Le moins que l’on puisse dire en visionnant Chris the Swiss, c’est que l’on ne peut rester indifférent à l’univers que la réalisatrice suisse Anja Kofmel met au service de son enquête pour reconstituer les circonstances du meurtre de son cousin journaliste pendant le conflit serbo-croate. D’autant qu’elle avait dix ans lorsqu’elle l’a appris et qu’elle en a trente-six aujourd’hui. En voix off, elle explique à quel point cette annonce l’a hantée. Alors elle a décidé d’entreprendre un voyage dans le passé, de donner la parole à sa famille et de rencontrer ses derniers contacts. Car la date et le lieu de la mort de Christian, journaliste d’un pays en paix, c’est le 7 janvier 1992, aux environs de Vukovar en Croatie, pays en guerre contre la Serbie depuis quelques années.

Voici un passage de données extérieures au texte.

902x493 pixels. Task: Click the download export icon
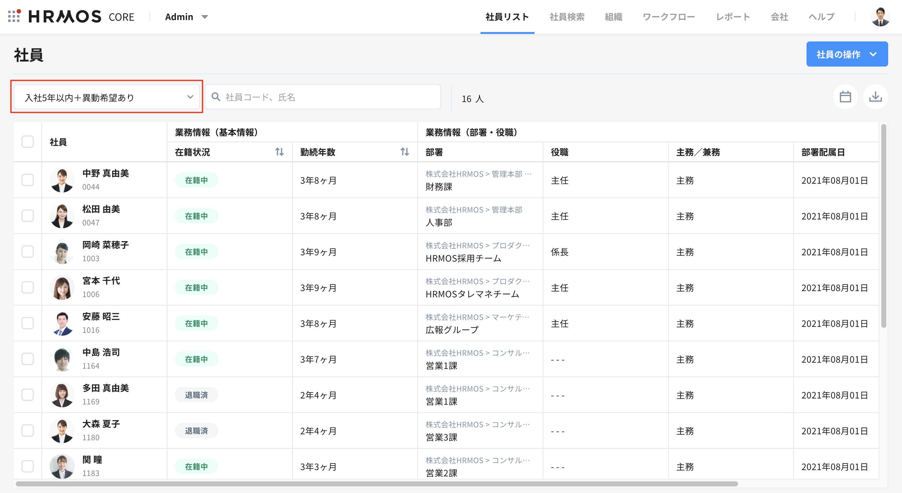875,97
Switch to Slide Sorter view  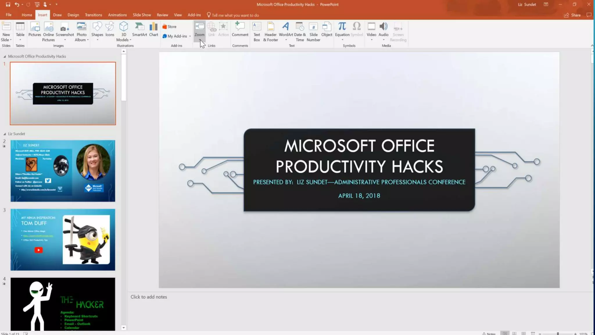pos(514,333)
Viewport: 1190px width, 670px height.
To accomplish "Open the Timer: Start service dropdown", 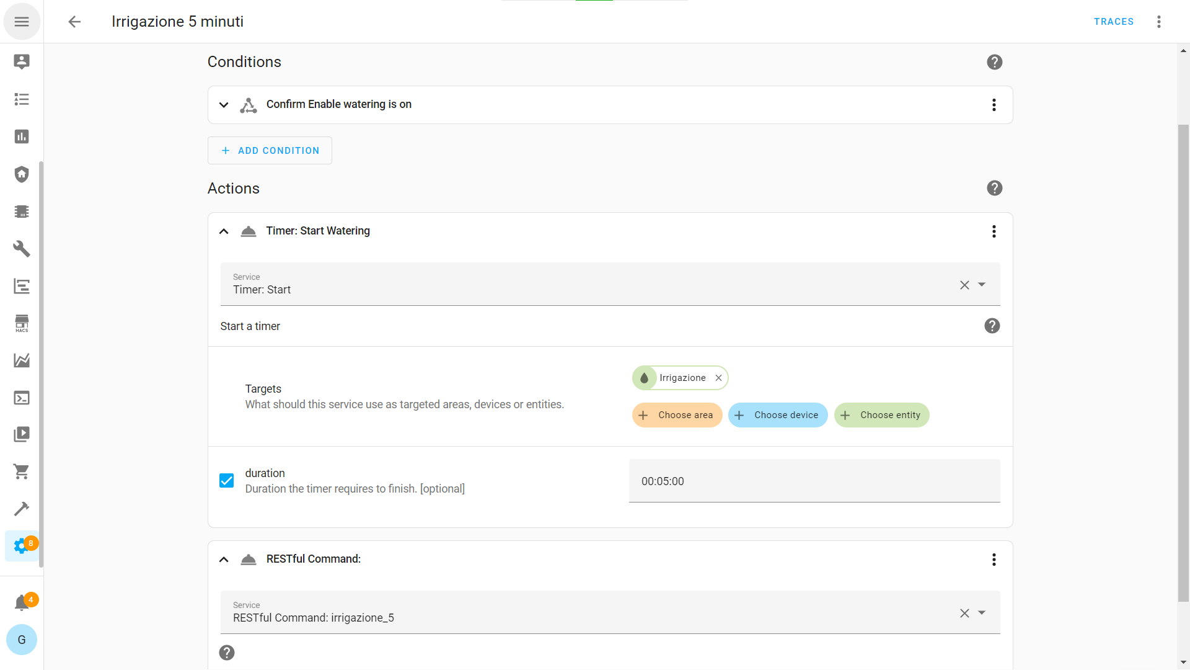I will point(982,285).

Une guerre sale et floue, à seulement quelques heures de train de la Suisse, dont les massacres de civils en novembre 1991 à Vukovar hantent encore les mémoires.
Anja Kofmel s’est donc rendue sur place et a enquêté, de la même manière que son cousin. Il est en effet troublant de constater que tous deux, à plus de vingt ans d’écart, éprouvent le même besoin viscéral, peut-être génétique, de comprendre. Pour Christian, il s’agissait de comprendre, par son travail de reporter de guerre, les raisons qui mènent des hommes à entrer dans une telle guerre, ou des militaires à faire appel à des mercenaires. Il mettait tout son cœur à tenter d’identifier ce moment de rupture où l’homme perd sa part d’humanité et bascule dans la barbarie, se lançant sans vergogne dans le massacre de civils innocents et incapables de se défendre.
La réalisatrice, qui dessine depuis l’enfance, a choisi la puissance et l’onirisme de l’animation en noir et blanc pour donner à voir ce qu’elle a pu imaginer du parcours de Christian en Croatie, mais aussi de ses possibles émotions, doutes et questionnements. Elle représente le pays en guerre, la neige, les rues vides, les snipers, les journalistes qui se cachent, les mercenaires qui commettent des crimes. Il y a bien sûr la mort omniprésente, symbolisée par des nuées d’insectes, quand le bruit de leurs ailes fait penser à celui des balles.
Anja Kofmel maintient habilement le suspense de la résolution de ce cold case, en choisissant d’adjoindre à ces images d’animation un judicieux mélange d’images documentaires. Certaines montrent ses investigations sur place, quand d’autres visualisent les témoignages des anciens collègues de Christian, les journalistes, les fixeurs mais aussi les mercenaires. D’autres témoins font état de théories surprenantes, dont on ne dévoilera rien. Des images d’archives resituent cette histoire dans son contexte historique et géopolitique, conférant au film un caractère à la fois intime et universel.